Perez lays out example after example: from crash-test dummies based on the “average male body” that put women at greater risk in car accidents, to medical trials that excluded women, leaving doctors ill-equipped to understand female symptoms and risks. Even the design of phones, tools, and protective equipment ignores women’s bodies and needs. What emerges is a pattern of systemic oversight: when women are not counted, they are not considered — and when they are not considered, they are left vulnerable.
Reading this book was not just an intellectual exercise for me — it was personal. As the father of only daughter, I often think about her future in a world where data, authority, and power remain dominated by men. I don’t just see statistics in Perez’s book; I see barriers that my daughter, and countless other young women, will have to face if we do not change. The thought that policies, research, and systems continue to overlook half of humanity makes me both angry and determined.

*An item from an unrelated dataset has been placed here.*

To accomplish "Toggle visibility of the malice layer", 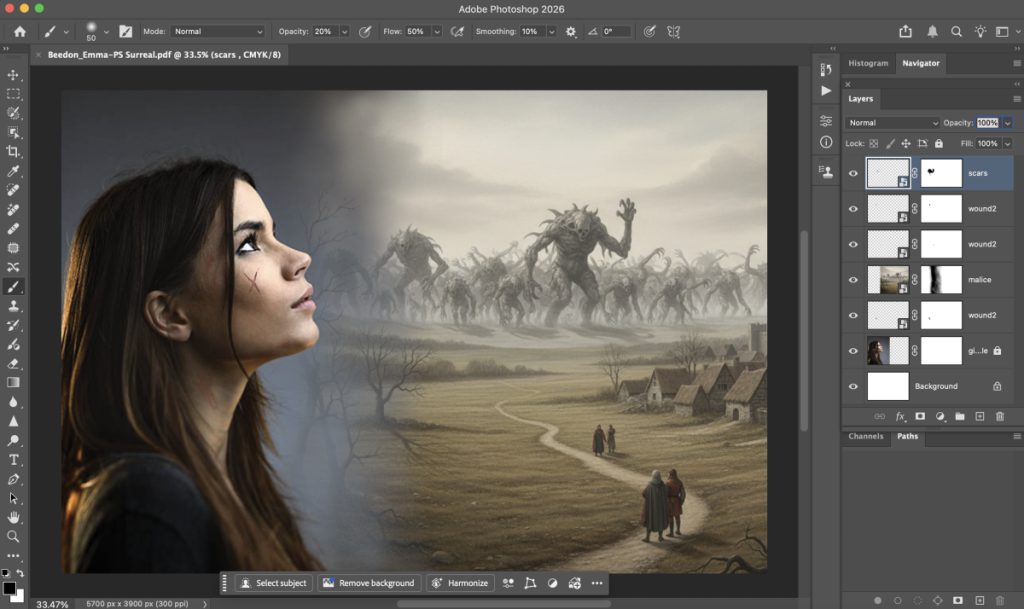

Perez points to a mindset that runs through history: instead of asking how systems can better serve women, policymakers and experts too often ask, “Why can’t women be more like men?” Women are treated as the problem, rather than the systems built without them in mind. That quote from the book stuck with me because it captures the arrogance at the heart of the gender data gap.
For me, this book was both frustrating and energizing. Frustrating because the evidence is overwhelming: inequality isn’t just cultural, it’s built into the infrastructure, the policies, and the daily operations of our world. Energizing because Perez shows that the problem is solvable — if we start collecting data that includes women, and if we design systems that serve everyone, not just half the population.
As someone who works in technology, I also see parallels in my own field. Just as Perez highlights failures in medicine, transportation, and urban planning, IT systems and judicial technology risk reproducing the same blind spots. Equity isn’t only about good intentions — it’s about designing with inclusion from the start.
Invisible Women is more than a critique; it’s a call to action. It asks us to notice the gaps, demand better, and create systems where no one is invisible. As a father, I don’t want my daughter to grow up in a world where she is told to adapt to systems that were never built for her. I want her to live in a society where those systems are rebuilt with her in mind. Reading Invisible Women reminded me that this is not just possible — it is necessary.